The original red brick university, The Victoria Building, demonstrates Waterhouse's high gothic in the red brick that saw him dubbed 'Slaughterhouse Waterhouse'. The landmark clocktower (with chimes) was paid for by public subscription to mark the Golden Jubilee of Queen Victoria in 1887, though the building was completed only in 1892. There are impressive mosaic faces on the four clocks. The tower has decoration by Brindley & Farmer, who had designed the America & Europa figures on the North Western Hotel in Lime Street. The clock faces are supported by corbelling and enclosed by near-free spirelets. Below each clock, Victoriae Reginae is spelt out in gold mosaic. Below that, modelled in terracotta and best viewed from the paved area across Brownlow Hill at the Mount Pleasant junction, you can see the Arms of Dominion - the coat of arms of the United Kingdom and its monarch.

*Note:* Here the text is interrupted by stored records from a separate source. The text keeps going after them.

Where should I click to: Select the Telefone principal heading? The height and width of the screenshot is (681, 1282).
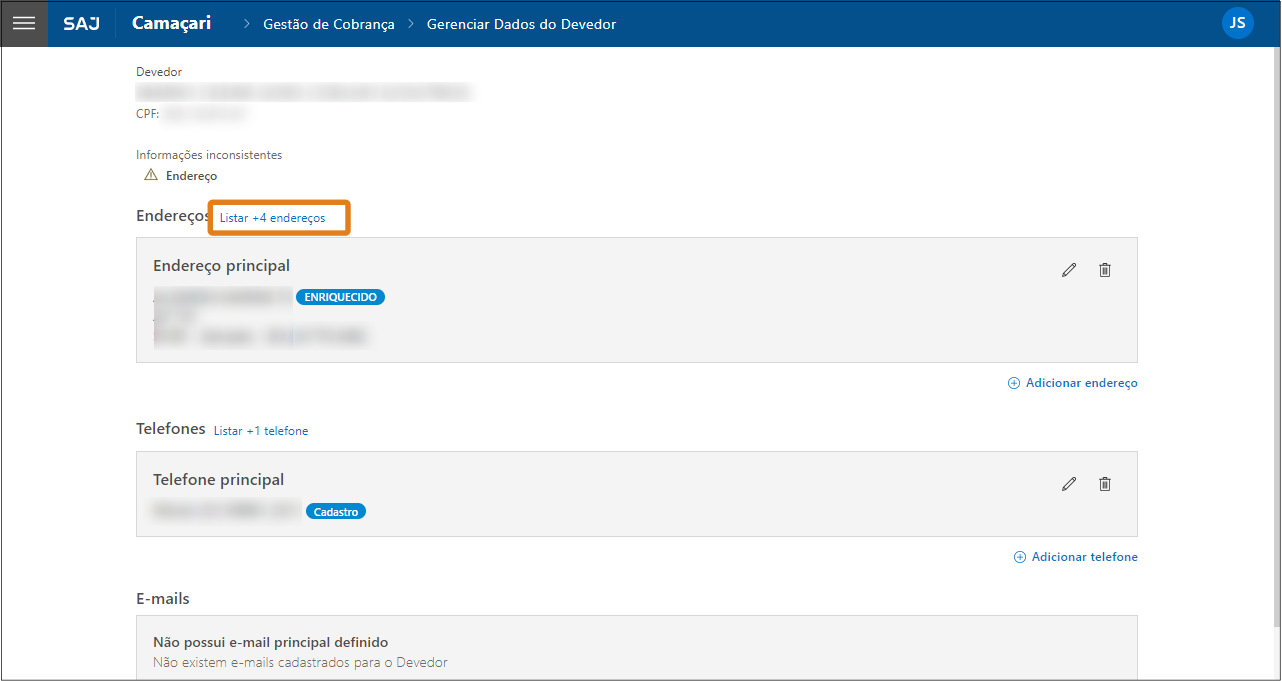[218, 480]
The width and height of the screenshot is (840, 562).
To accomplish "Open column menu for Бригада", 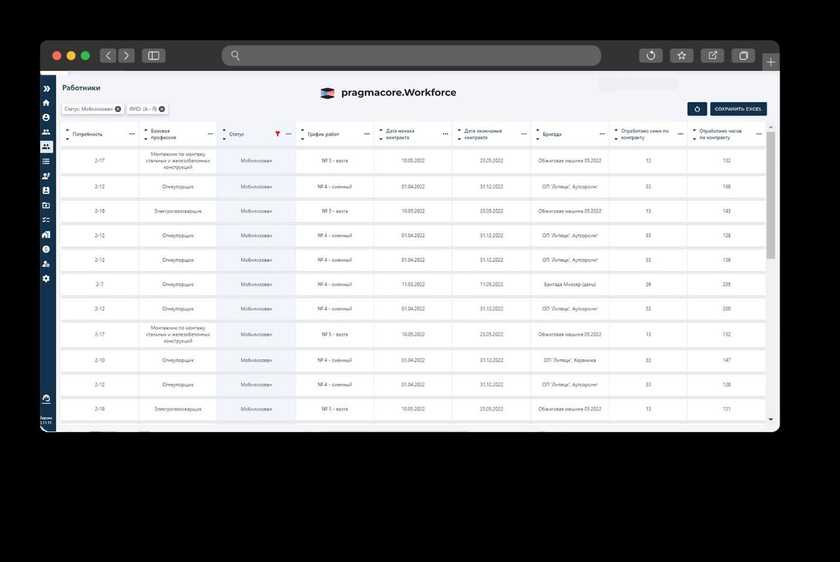I will coord(602,133).
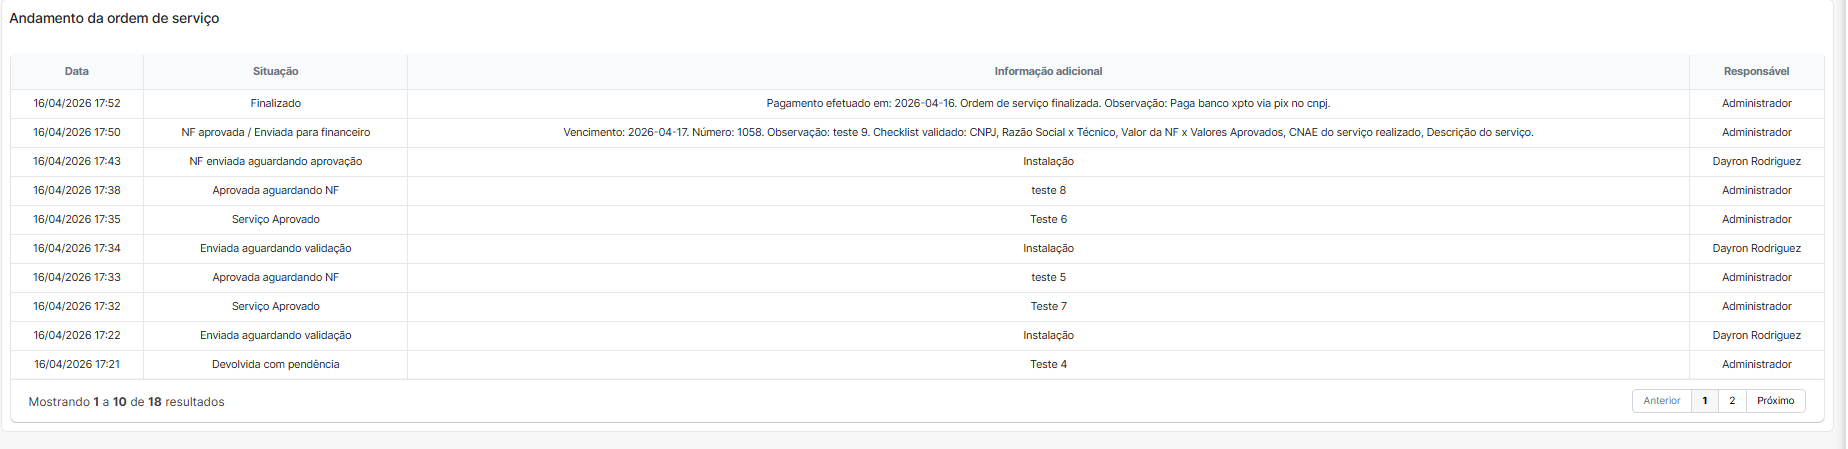Viewport: 1848px width, 449px height.
Task: Click the Informação adicional column header
Action: pyautogui.click(x=1048, y=72)
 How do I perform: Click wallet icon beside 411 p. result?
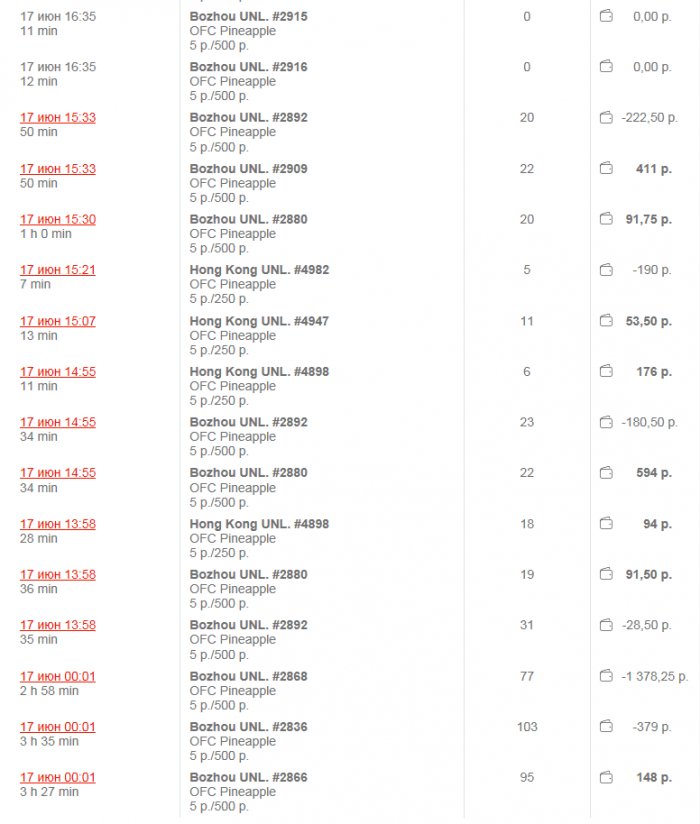click(x=606, y=169)
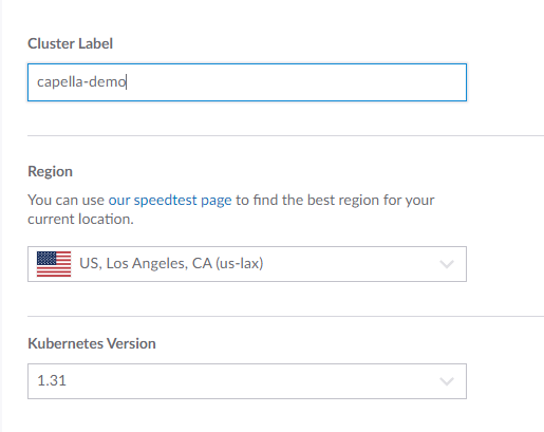Viewport: 544px width, 432px height.
Task: Click the Region heading
Action: pyautogui.click(x=50, y=171)
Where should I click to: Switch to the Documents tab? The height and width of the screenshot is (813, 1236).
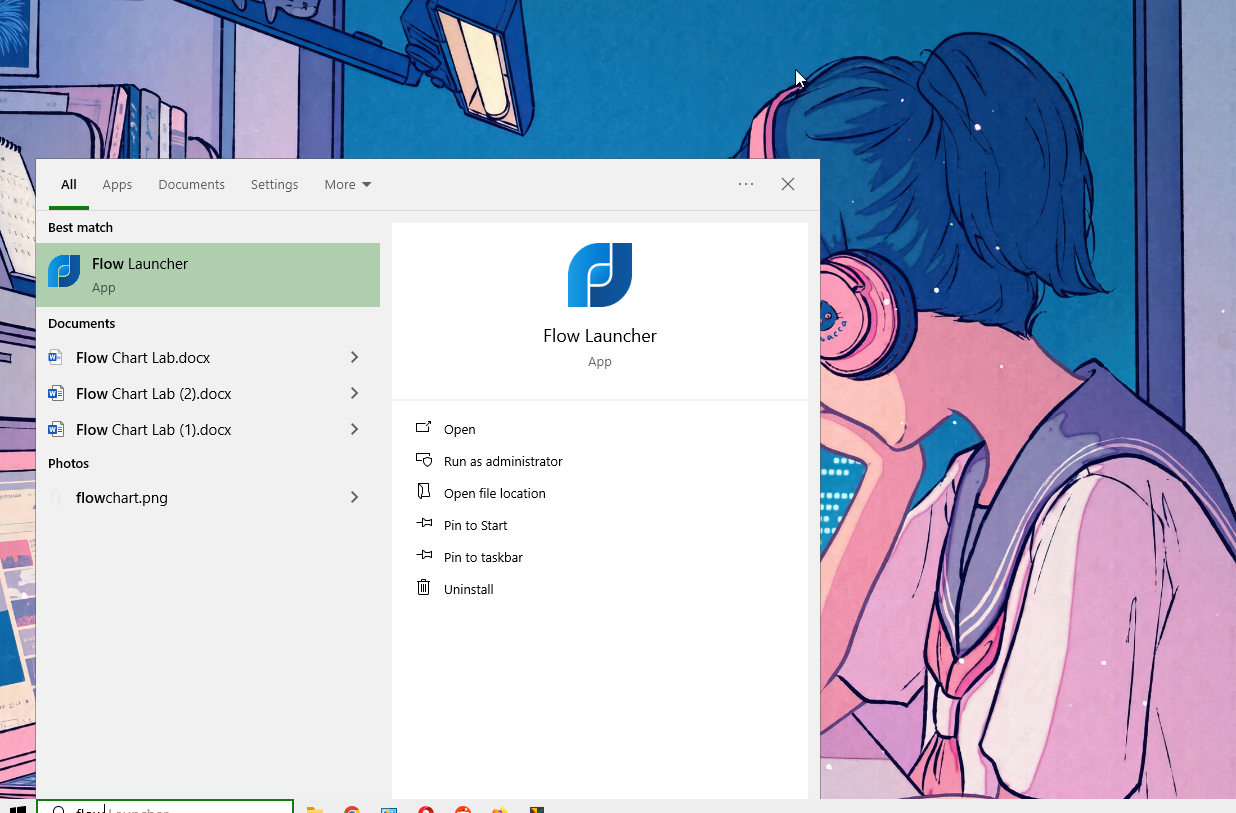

A quartered shield containing the three lions of England, the lion rampant of Scotland and the harp of Ireland, is supported on each side by a crowned lion and a chained unicorn. This composition is surmounted by the Crown on which sits a small lion statant, itself wearing a crown and the whole sits on a banner bearing the legend Dieu Et Mon Droit - God and my right. Below the Arms of Dominion are five panels in which the letters VR, entwined in fleur de lis, alternate with a stylised rose and a thistle with shamrock.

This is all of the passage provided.